Determining the truth through surveys

Published by rudy Date posted on December 3, 2010

We have lately seen protesting crowds of bus and tricycle drivers and operators who have gone to the streets and public places, blocked traffic and caused so much inconvenience to a lot of people. Obviously 6 or 7 or 8 out of 10 of them believe that it is their right to earn a living by hook or by crook, so they think the authorities have no power to prevent them from doing so. To them the majority determines what is legal or not. Undoubtedly this kind of mentality leads to anarchy and chaos.

Without noticing it, there is now a dangerous tendency to determine not only legal, but also moral issues, or what is right and what is wrong, through popularity surveys. Playing the numbers game to decide legal or moral issues is getting to be an accepted norm in our democratic society. The current view is that if 6, 7 or 8 out of 10 people surveyed think that a certain proposition is true and correct, or is legal, then that proposition should be accepted and adopted. If carried to the extremes, it means that if the same number of people or all of them believe that two plus two equals five then it should be accepted as true and correct.

Absurd as this method of convincing people sounds and looks, it is now being used as a means to influence Congress to pass the RH bill. A survey has now come out showing that almost 80 percent of 1,200 respondents favor its passage. Even the stand of the town mayors favoring the bill has been aired. Obviously they are all aimed at pressing our legislators to pass it. This is not only absurd but extremely dangerous.

In the first place, according to the surveyors, these respondents have only heard of, read or watched something about the bill. In other words, they are only aware of the bill but do not fully understand it or comprehend its far reaching implications in their lives.

These respondents do not really grasp that while the bill itself and its proponents repeatedly deny that it will legalize abortion, or expressly provides that “abortion is not included as a family planning method” or that “nothing in this act changes the law on abortion as abortion remains a crime and is punishable”, its repeated use of the terms “reproductive health”, “reproductive rights”, “reproductive health rights”, “reproductive health care”, “reproductive health services” and “sexual rights”, unmistakably implies that it “will lead towards legalization of abortion in the Philippines and state funded anti-natalist policies”. This is because, as the Center for Reproductive Rights, one of the largest advocacy groups on reproductive rights says, “At the heart of reproductive rights is the principle that a woman has the right to decide whether and when to have a child. When faced with an unwanted pregnancy, only she can decide whether she will carry the pregnancy to term. Governments are bound to respect this basic human right by ensuring that women have access to the full range of quality reproductive services, including abortion”. Besides, the bill also cites in its Explanatory Note, several international population conferences and organizations whose “underlying philosophy, framework and terminology have the intention of encouraging all countries to remove legal barriers on abortion”. Specifically they are the International Conference on Population and Development (ICPD) of the United Nations Population Fund (UNFPA), the Convention on the Elimination of All Forms of Discrimination Against Women (CEDAW) and the Millennium Development Goals (MDG).
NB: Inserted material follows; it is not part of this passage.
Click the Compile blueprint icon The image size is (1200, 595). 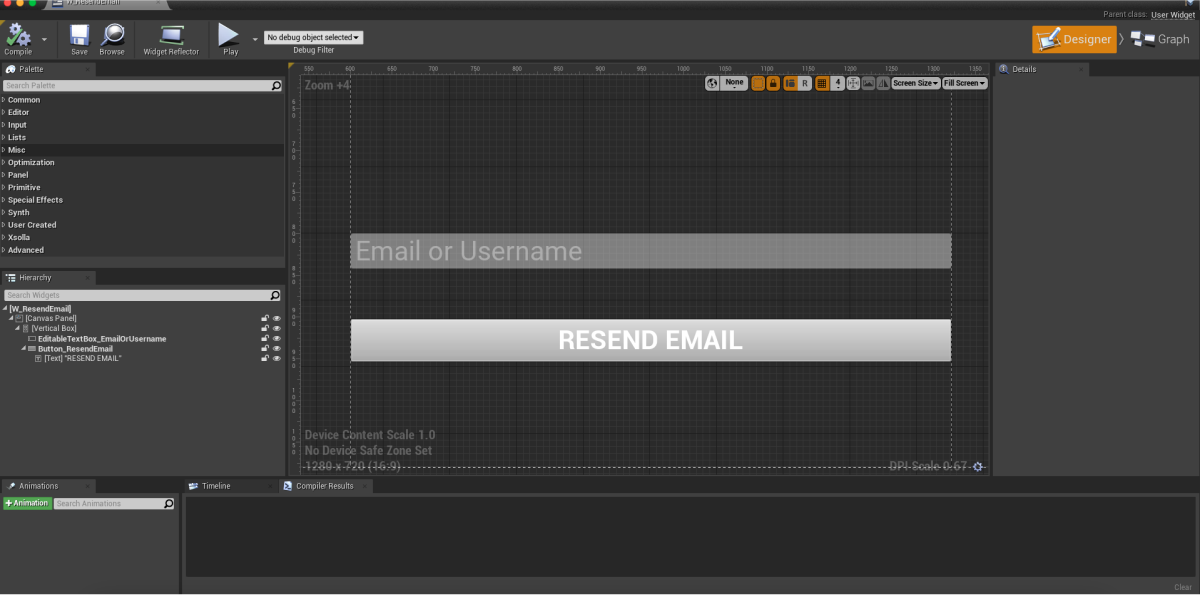coord(18,37)
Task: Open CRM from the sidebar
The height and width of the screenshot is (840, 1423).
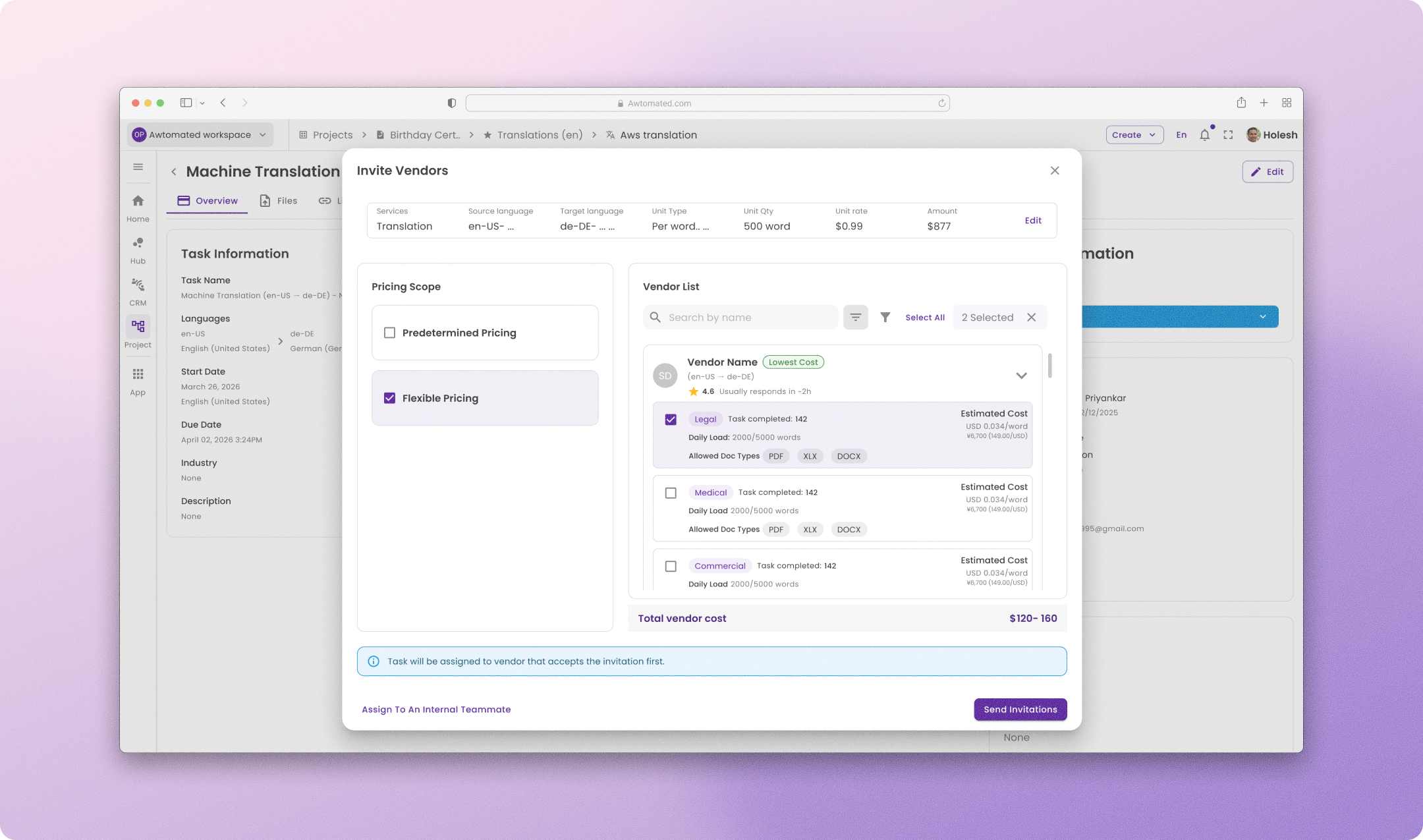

The respondents to the survey also fail to see that while the bill aims to “provide accurate information and education and counseling on the full range of legal and medically safe family planning methods” and requires the State “to guarantee universal access to medically-safe, legal reproductive health care services, methods, devices and relevant information”, these methods and devices, include Oral Contraceptive Pill (the Pill), Intrauterine devices (IUD) and the so called “emergency contraceptive”. There is nothing however medically safe in these birth control products. They prevent conception or implantation of the embryo in the uterus and thereby cause the unborn child’s life to end. Even pro-choice literature confirms this, particularly the Alan Guttmacher Institute research report which says that “all hormonal contraceptive drugs and devices including emergency contraceptives also may prevent pregnancy either by preventing fertilization by blocking the sperm and egg from uniting or by preventing implantation of a fertilized egg in the uterine lining. Therefore these contraceptives really have abortifacient capacity. But to justify the use of these contraceptives, the author of the bill (HB 17) says that it “protects the life of the unborn from implantation” which is blatantly contrary to the Constitutional mandate that the State shall protect the life of the unborn from conception (Position Paper of Alliance for Family).

The respondents to the survey and even the league of town mayors and P-Noy himself also fail to grasp the real meaning of “responsible parenthood” or “family planning” which the bill uses as a disguise to its ultimate purpose of advancing a two-child policy aside from promoting artificial contraceptives by the use of State funds. Responsible parenthood does not mean “limited parenthood or not having children because if there are no children, there is no parenthood. It has something to do with the “responsible transmission of life”. Moreover if one wants to avoid the responsibilities of one’s acts, he cannot be called responsible”. Of course the couple may wish to space the births of their children for just reasons. But it is their duty to make certain that their desire is not motivated by selfishness (Faith Seeking Understanding II p 405). The bill on the other hand would give women the right to an informed choice to use contraceptives if she feels like having satisfying sex but does not want to be pregnant. This is not responsible parenthood.